The courts have set a dangerous precedent.

Meaning that for the first time in the country’s history the superior court has invoked the infamous Article 62, which relies upon the undefined notion of moral repute. In other words, this judgement has lowered considerably the threshold when it comes to disqualifying a sitting PM. And this is not in any way shape or form good for Pakistan’s future democratic health, leaving, as it does, the door open to military dictators ready to chop off civilian political heads. Which is why the judiciary had always been extremely cautious about its use. In addition, to further push its case, the SC negatively invoked Section 99(f) of the Representation of People Act 1976, which articulates safeguards against disqualification hinging upon an individual being “sagacious, righteous and non-profligate and honest and ameen”. That it did so without any additional qualifiers pertaining to, for example, definitions of the above itself represents a travesty of justice and only seeks to mock notions of fair and transparent due process.                                                                                           

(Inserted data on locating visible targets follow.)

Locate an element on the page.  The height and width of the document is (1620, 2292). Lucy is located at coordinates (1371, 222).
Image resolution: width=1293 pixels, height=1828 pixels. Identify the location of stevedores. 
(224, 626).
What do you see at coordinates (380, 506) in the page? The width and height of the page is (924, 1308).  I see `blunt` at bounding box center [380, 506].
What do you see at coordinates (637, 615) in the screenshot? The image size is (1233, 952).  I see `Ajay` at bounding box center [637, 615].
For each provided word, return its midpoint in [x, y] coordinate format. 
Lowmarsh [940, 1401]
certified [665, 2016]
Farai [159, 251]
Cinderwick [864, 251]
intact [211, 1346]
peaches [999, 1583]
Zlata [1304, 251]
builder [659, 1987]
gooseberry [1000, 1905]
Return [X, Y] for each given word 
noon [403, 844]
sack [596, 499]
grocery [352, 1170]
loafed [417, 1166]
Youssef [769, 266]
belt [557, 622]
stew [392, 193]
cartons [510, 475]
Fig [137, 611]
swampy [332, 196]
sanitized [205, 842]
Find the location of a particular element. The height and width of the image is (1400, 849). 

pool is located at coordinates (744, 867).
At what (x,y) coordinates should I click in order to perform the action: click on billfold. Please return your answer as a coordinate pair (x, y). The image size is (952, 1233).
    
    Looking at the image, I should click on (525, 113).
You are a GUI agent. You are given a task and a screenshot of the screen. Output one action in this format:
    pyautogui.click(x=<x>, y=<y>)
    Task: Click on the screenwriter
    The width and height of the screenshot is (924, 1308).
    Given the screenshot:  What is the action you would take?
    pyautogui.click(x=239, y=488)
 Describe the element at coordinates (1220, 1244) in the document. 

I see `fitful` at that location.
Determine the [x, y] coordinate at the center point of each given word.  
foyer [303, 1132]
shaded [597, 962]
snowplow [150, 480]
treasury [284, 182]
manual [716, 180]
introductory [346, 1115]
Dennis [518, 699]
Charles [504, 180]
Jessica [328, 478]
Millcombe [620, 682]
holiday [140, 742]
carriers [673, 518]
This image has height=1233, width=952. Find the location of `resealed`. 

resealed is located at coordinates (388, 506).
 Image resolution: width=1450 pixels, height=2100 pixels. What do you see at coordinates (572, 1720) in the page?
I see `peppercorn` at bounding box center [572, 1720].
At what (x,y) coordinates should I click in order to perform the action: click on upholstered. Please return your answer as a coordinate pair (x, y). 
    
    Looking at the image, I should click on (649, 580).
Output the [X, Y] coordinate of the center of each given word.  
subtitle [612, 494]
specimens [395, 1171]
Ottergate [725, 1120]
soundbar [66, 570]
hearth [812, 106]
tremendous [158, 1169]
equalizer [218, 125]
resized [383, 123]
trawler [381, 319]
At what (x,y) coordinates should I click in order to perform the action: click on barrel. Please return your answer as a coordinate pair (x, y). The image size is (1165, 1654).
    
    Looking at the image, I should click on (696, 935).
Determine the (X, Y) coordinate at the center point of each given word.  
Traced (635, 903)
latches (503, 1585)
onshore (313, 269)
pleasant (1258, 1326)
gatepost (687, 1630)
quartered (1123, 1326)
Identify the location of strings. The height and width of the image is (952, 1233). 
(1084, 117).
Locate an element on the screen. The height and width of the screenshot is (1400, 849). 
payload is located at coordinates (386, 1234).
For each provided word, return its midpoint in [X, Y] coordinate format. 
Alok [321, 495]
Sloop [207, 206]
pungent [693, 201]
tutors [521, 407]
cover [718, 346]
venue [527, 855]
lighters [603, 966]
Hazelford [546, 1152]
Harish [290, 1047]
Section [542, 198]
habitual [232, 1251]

Yet above and beyond all this – the subjectivity of which the above interpretations rely upon delivers a severe blow to kick-starting Pakistan’s accountability process. Meaning that it inadvertently paves the way for those convicted to cry foul of a flawed judicial process and thus play the victim card. Instead of a defendant on trial for criminal acts. Thus the very real fear is that in democratic Pakistan today – the judiciary itself will be the biggest loser in this entire process.

And on that, the jury is very much in.